### [DATA IN THIS EXERCISE]

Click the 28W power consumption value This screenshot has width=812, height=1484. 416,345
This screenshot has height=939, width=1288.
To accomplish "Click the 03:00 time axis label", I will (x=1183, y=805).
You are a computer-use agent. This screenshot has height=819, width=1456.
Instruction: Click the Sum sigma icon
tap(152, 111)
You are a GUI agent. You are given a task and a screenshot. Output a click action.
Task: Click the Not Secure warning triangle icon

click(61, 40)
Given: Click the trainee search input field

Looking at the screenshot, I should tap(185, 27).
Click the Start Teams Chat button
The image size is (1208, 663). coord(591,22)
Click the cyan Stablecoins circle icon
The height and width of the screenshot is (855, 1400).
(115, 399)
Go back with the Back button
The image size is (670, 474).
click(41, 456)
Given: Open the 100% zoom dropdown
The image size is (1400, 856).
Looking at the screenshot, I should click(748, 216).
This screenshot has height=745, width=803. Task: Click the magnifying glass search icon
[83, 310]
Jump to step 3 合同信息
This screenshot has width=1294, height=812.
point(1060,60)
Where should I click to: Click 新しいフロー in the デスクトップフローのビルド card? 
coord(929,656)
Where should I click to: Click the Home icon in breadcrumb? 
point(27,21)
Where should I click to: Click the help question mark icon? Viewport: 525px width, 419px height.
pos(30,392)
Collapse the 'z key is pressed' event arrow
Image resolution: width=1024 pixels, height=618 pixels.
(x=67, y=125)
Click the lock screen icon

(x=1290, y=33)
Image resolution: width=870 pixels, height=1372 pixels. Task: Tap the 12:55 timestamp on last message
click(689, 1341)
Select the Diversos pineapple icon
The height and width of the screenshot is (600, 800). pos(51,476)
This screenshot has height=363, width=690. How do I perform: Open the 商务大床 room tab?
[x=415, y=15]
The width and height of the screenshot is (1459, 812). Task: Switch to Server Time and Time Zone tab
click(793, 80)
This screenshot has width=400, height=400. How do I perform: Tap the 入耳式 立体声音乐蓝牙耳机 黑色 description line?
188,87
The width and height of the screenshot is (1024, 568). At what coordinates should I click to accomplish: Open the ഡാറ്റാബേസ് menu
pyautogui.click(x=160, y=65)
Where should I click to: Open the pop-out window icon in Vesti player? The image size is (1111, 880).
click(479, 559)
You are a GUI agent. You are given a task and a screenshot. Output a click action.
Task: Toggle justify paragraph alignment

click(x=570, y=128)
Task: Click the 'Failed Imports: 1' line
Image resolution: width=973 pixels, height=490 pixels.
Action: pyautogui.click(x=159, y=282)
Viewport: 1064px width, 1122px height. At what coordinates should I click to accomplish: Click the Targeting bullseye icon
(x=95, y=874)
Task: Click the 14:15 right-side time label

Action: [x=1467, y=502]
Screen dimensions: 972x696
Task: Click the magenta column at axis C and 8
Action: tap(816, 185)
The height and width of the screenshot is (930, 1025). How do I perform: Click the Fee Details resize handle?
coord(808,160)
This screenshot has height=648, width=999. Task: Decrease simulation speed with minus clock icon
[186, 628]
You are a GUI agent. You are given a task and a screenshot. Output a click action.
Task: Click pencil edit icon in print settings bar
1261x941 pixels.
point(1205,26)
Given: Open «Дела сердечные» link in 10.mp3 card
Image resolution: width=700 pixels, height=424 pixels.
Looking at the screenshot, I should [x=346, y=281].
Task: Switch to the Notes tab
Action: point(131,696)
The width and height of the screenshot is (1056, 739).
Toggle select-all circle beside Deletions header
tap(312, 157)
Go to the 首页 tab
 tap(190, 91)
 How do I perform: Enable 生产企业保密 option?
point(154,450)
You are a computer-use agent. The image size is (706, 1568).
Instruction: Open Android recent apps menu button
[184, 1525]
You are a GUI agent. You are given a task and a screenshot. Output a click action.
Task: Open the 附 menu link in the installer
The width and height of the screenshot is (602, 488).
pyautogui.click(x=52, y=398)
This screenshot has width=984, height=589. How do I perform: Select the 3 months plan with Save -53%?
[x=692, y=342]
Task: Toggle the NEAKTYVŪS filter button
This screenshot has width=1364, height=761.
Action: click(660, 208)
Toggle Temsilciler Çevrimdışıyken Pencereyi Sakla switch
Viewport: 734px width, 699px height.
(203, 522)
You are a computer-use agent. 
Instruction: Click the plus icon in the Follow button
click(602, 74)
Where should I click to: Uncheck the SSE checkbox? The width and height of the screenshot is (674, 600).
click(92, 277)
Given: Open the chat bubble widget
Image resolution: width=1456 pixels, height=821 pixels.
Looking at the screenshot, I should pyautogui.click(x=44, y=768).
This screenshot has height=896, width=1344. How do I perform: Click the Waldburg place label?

### [YOUR OBJECTIVE]
Convert the entries from the line with "This screenshot has width=400, height=400." up to and including the line with "pyautogui.click(x=160, y=65)" into a JSON list of strings, one string per line, omitting blank lines.

### [THE SOLUTION]
[
  "This screenshot has width=400, height=400. How do I perform: Tap the 入耳式 立体声音乐蓝牙耳机 黑色 description line?",
  "188,87",
  "The width and height of the screenshot is (1024, 568). At what coordinates should I click to accomplish: Open the ഡാറ്റാബേസ് menu",
  "pyautogui.click(x=160, y=65)"
]